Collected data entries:
----------
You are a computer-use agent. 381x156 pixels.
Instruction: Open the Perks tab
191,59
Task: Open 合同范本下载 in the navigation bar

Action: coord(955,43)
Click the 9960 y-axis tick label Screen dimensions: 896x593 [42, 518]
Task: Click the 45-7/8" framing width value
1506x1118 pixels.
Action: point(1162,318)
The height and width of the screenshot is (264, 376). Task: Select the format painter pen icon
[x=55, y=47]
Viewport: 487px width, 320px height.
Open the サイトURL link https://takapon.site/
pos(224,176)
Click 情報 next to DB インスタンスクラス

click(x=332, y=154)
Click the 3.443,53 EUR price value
----------
:: WHAT YOU NEED TO DO ::
Once you have read the entries, write them all out again exactly.

:: ANSWER ::
You are a computer-use agent. 381x156 pixels.
Instruction: Open the Perks tab
191,59
Task: Open 合同范本下载 in the navigation bar

Action: coord(955,43)
Click the 9960 y-axis tick label Screen dimensions: 896x593 [42, 518]
Task: Click the 45-7/8" framing width value
1506x1118 pixels.
Action: point(1162,318)
The height and width of the screenshot is (264, 376). Task: Select the format painter pen icon
[x=55, y=47]
Viewport: 487px width, 320px height.
Open the サイトURL link https://takapon.site/
pos(224,176)
Click 情報 next to DB インスタンスクラス

click(x=332, y=154)
Click the 3.443,53 EUR price value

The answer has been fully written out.